▸ Brief
Begin at the line with "Viewport: 916px width, 465px height." and return each line through the final one of the listing below, exactly as written.

::::::

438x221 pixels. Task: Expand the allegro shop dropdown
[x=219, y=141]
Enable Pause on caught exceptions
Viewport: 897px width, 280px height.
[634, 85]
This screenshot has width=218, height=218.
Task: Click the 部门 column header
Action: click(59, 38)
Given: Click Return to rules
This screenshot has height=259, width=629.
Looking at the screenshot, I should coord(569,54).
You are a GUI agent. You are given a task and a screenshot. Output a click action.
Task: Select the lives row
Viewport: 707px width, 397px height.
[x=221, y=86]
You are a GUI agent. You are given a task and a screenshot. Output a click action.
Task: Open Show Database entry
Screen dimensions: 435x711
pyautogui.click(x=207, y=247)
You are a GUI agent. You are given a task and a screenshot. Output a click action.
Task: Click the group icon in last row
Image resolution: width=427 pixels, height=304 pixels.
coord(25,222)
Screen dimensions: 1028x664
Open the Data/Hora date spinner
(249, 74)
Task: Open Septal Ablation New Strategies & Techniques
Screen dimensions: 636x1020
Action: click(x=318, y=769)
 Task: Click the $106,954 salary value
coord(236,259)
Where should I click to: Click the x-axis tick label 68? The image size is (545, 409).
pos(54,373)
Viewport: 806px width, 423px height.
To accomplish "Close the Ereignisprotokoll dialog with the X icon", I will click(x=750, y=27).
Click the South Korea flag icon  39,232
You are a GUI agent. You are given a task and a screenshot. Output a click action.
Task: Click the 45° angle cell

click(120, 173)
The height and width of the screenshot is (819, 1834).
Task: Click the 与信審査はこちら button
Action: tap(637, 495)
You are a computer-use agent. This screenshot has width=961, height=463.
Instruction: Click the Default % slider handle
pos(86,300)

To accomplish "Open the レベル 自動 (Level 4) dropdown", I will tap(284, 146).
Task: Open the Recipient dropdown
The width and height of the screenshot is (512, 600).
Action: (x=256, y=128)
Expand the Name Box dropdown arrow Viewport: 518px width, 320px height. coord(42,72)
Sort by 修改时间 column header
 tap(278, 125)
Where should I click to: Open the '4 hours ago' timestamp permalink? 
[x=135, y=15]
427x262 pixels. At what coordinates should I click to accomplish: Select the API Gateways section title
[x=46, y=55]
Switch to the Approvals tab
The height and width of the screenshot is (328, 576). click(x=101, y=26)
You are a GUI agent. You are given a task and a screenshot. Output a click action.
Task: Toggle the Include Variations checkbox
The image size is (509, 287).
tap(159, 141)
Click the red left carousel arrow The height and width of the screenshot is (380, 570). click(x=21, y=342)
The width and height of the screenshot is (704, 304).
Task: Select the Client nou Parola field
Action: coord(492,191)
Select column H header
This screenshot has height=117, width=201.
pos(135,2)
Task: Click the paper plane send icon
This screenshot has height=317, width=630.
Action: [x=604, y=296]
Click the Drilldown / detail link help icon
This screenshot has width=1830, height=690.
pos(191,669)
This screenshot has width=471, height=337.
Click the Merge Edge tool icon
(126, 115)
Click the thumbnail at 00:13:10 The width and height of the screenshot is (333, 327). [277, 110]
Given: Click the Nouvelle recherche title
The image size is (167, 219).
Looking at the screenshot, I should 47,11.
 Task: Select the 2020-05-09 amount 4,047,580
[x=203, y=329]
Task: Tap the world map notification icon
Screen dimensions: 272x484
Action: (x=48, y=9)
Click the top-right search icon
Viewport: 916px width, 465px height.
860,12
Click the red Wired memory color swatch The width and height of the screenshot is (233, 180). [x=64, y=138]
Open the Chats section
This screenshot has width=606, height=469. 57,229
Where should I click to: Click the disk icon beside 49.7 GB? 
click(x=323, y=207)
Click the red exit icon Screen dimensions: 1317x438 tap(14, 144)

::::::

▸ Answer to the exercise
Viewport: 916px width, 465px height.
860,12
Click the red Wired memory color swatch The width and height of the screenshot is (233, 180). [x=64, y=138]
Open the Chats section
This screenshot has width=606, height=469. 57,229
Where should I click to: Click the disk icon beside 49.7 GB? 
click(x=323, y=207)
Click the red exit icon Screen dimensions: 1317x438 tap(14, 144)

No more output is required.